▸ **Extract**:
----------------------------------------
It’s time for women to take the risk

A survey by NatWest showed that in 2015 126,000 businesses were created by women – a huge leap from the 58,000 created in 2006 – but down from the 139,000 in 2013. In 2015 businesses set up by women contributed £3.5bn to the UK economy and created 77,000 jobs.

However the  proportion of the UK’s female working population starting a business was below 5 per cent, placing Britain behind countries like Canada, the US and the Netherlands.

Sixteen per cent of men say that they want to start their own business compared to 12 per cent of women.   So why are women so reluctant to become entrepreneurs?

One of the biggest factors appears to be risk.  A total of 58 per cent of women cited a fear of failure as the reason they were not launching their own company, compared to 50 per cent of men.   A lack of role models is also a factor. In the survey over two thirds of women said they would be more encouraged to take the first step if they had inspiring female role models.
----------------------------------------
▸ **Information provided**:
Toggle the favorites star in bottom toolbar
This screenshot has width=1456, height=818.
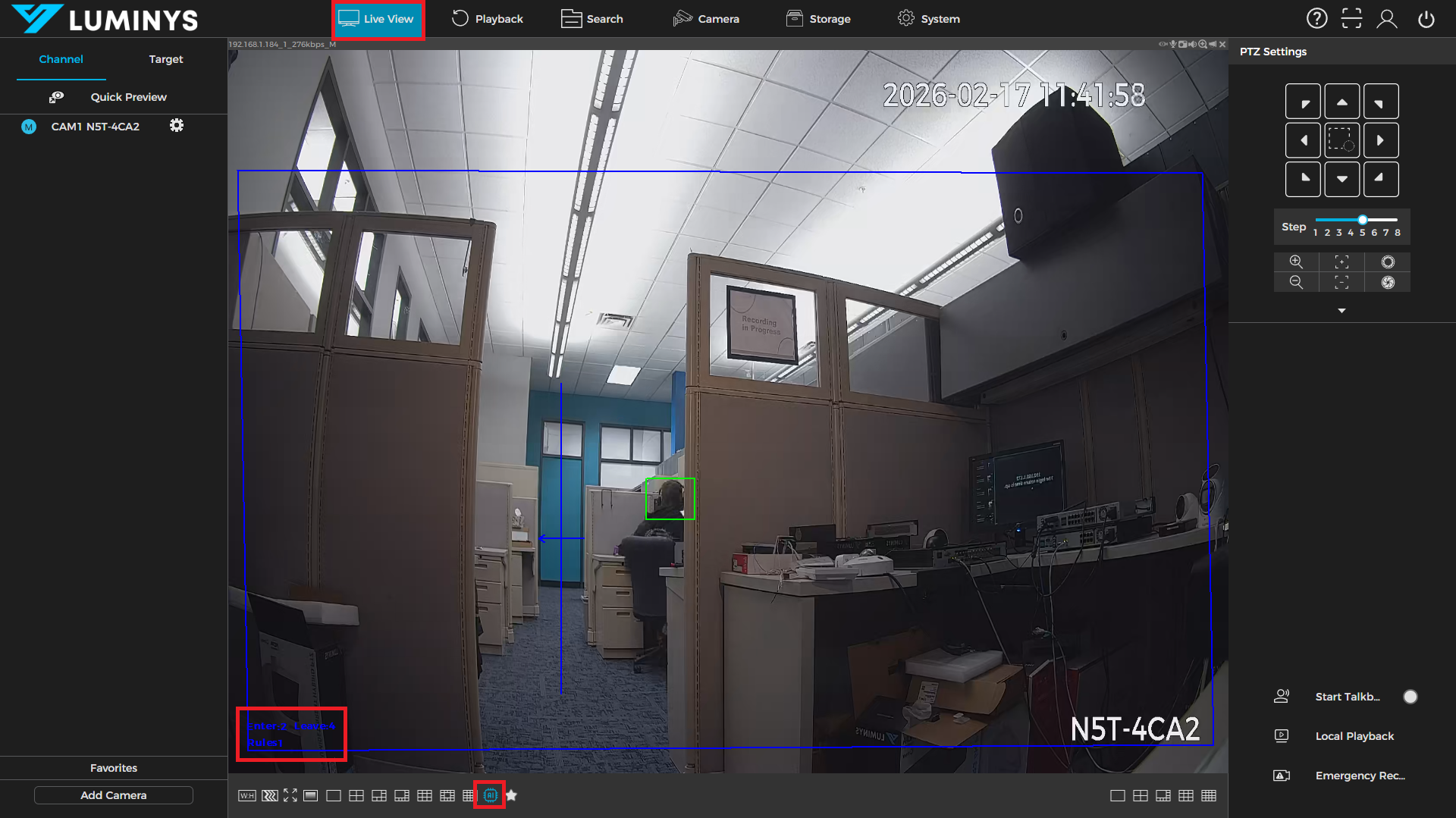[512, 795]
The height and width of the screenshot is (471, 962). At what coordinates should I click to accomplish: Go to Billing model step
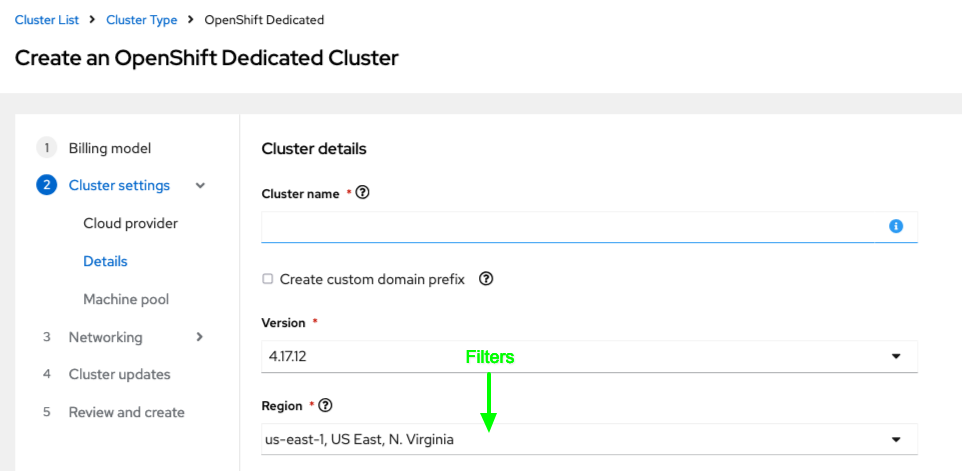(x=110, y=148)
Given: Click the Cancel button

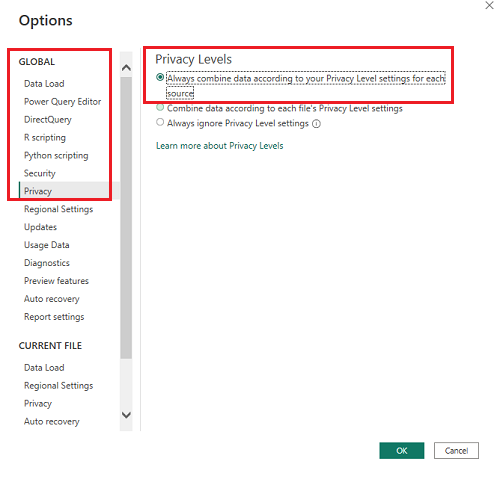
----------------------------------------
▸ **Aim of the task**: Pick up the article about women starting businesses after its final sentence and continue writing it.

▸ **Exercise result**:
Although controversial it is also believed that another reason is that women are typically more patient than men. Consequently, women tend to tolerate incompetent, abusive, and bullish bosses for a longer time, instead of quitting their jobs to launch a business.

Although women seem reluctant participants a 2016 BNP Paribas Global Entrepreneur Report showed that women entrepreneurs outperform their male counterparts in many ways.  The success of women entrepreneurs has been attributed to a number of factors including being more ambitious, taking a longer-term view of things, not being over-confident and calculating risk better.  Simply put women achieve success even if they face more obstacles than men.   

As for my role models, there are many but I have a favourite quote from Natalie Clifford Barney, “Entrepreneurship is the last refuge of the troublemaking individual.”